Hey everyone, I used Prefect version 1 and 2 some ...
# ask-community
i
Hey everyone, I used Prefect version 1 and 2 some years ago, and I'm thinking on using Prefect 3 Cloud in a project were we need to orchestrate Databricks Delta Live Tables Jobs and also some GCP tools (Cloud Functions, Dataflow, BigQuery, etc). However I didn't found much info on how to orchestrate and integrate Prefect Cloud in this scenario and I have multiple questions such as: How the Infrastructure looks like, if any resource needs to be deployed on GCP (Cloud Build, Kubernetes, etc), and how the orchestration would look like in practice (do we code locally and when deployed it will become serverless?) So, do we have any kind of doc or github repo for this scenario?
n
hi @Italo Barros, welcome back! here's a couple resources you might find helpful • docs: quickstart • docs: creating deployments • youtube

video

: workers/work pools -> running code on remote infra (like docker, k8s, cloud run etc) there's also prefect-databricks which might be useful for you
i
@Nate thanks for the feedback! One question that is not clear to me, do I need to have Workers/Work Pools even using Prefect Cloud? For example, if I want to orchestrate a Batch pipeline using Google Cloud Functions to ingest data and then Databricks to Transform and delivery.
n
work pools and workers are only necessary if you need prefect to dynamically dispatch infrastructure for your flow runs. if you're using google cloud functions, you might not need workers or work pools at all, you might just want to set
PREFECT_API_KEY
and
PREFECT_API_URL
in your GCP function environment and call the decorated functions like normal python, like this but to answer the question
do I need to have Workers/Work Pools even using Prefect Cloud?

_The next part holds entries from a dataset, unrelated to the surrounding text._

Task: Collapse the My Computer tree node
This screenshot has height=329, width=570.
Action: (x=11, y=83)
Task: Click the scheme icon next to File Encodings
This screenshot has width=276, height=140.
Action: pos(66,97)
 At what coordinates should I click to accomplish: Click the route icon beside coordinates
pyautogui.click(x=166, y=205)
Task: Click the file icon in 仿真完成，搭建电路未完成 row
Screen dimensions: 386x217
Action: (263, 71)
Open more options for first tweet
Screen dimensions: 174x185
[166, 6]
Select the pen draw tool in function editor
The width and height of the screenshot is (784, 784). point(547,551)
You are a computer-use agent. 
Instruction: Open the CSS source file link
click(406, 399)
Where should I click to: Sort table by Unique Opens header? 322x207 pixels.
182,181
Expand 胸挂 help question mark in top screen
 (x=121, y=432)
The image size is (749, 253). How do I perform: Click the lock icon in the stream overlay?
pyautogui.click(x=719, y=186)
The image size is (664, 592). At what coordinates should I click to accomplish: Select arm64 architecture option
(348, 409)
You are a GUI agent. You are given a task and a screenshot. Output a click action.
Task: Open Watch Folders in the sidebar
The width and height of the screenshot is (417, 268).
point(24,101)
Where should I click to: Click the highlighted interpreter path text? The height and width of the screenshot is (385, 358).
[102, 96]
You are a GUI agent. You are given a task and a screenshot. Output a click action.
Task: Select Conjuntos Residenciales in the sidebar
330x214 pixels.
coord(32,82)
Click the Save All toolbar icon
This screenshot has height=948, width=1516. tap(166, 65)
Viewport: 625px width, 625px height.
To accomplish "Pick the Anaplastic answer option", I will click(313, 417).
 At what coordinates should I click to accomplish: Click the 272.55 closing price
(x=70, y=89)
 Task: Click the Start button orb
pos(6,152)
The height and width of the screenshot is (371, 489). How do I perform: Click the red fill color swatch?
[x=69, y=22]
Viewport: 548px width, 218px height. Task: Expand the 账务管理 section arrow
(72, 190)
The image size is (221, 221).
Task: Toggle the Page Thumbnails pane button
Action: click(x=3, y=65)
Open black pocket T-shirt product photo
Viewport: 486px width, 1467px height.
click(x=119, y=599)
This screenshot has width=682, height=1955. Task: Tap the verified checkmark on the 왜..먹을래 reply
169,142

the work pool and worker concept is common to prefect cloud and prefect (open source) server • worker: lightweight thing that sits in your client side and asks the server if work is scheduled, and then submits scheduled work when it finds it • work pool: represents an execution environment (k8s cluster, cloud run, or a simple process) and stores config (env vars, cpu limits etc) for that execution env so you say
prefect deploy my_flow.py:some_fn --pool some-work-pool
to create a deployment, then
prefect worker start --pool some-work-pool
where you want the worker to listen for work, then you can schedule runs (via , API, CLI etc) and the worker will find them and submit them based on what type of work pool it is (k8s -> submits as a k8s job etc)